Set exercise >> Copy out the records verbatim from the line containing "Where should I click to: Click" through the end of the records, omitting the pictures.

########

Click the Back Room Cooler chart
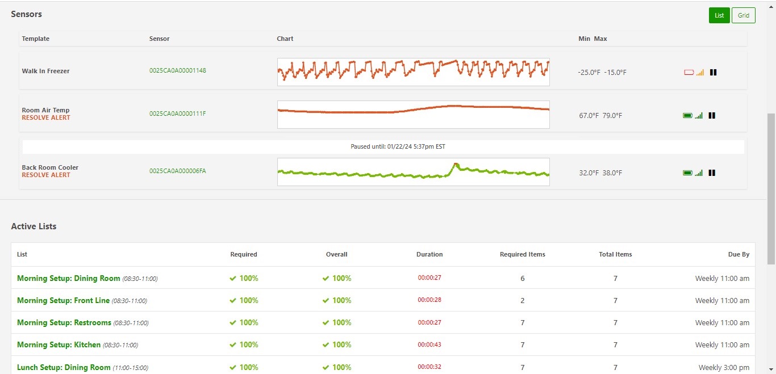The image size is (776, 374). tap(413, 172)
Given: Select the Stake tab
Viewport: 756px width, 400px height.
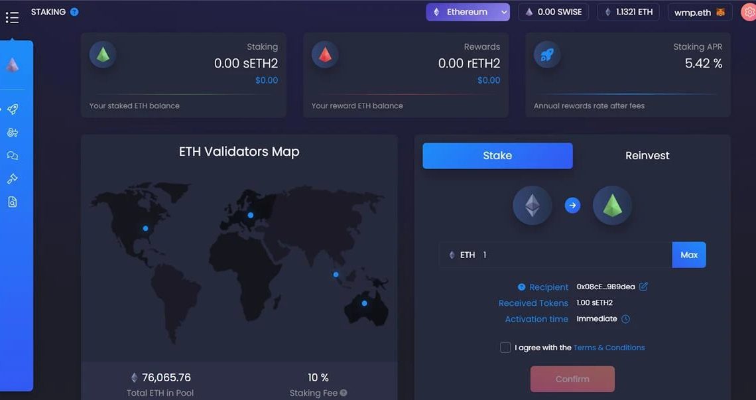Looking at the screenshot, I should click(x=497, y=155).
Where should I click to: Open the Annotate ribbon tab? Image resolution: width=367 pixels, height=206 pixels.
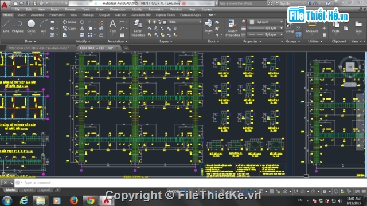[x=37, y=15]
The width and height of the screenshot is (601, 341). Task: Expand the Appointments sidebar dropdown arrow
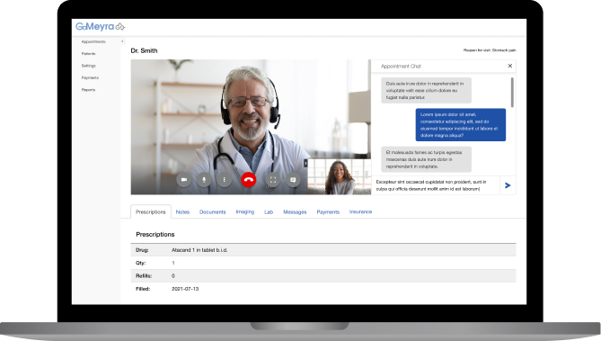tap(122, 41)
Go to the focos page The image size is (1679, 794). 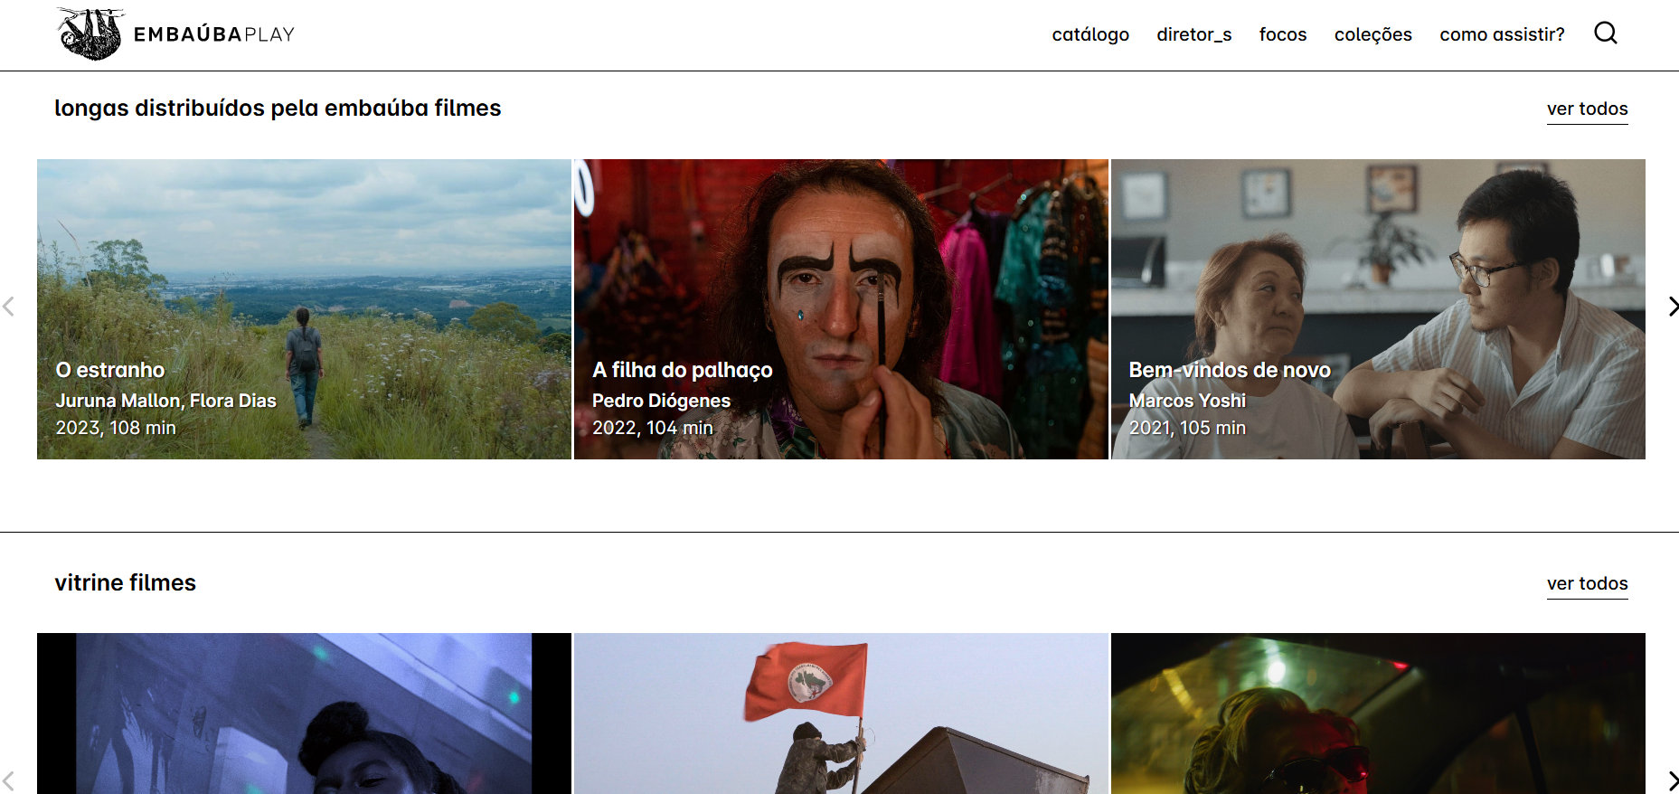click(x=1282, y=34)
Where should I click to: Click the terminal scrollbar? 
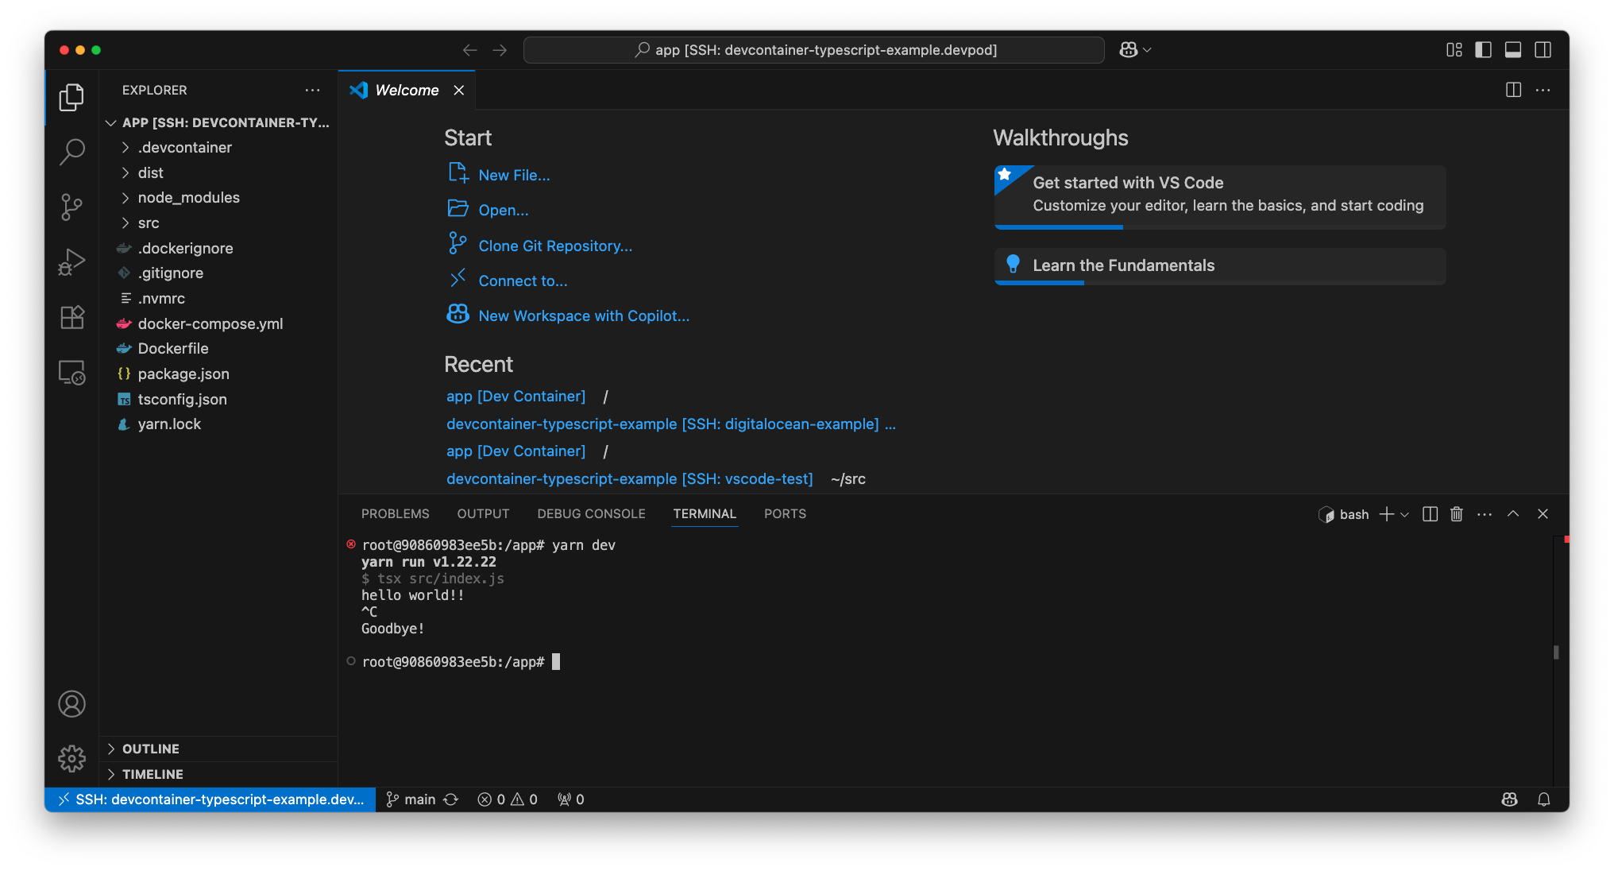pyautogui.click(x=1556, y=652)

########

Complete response >>
Where should I click to: Click the terminal scrollbar? 
pyautogui.click(x=1556, y=652)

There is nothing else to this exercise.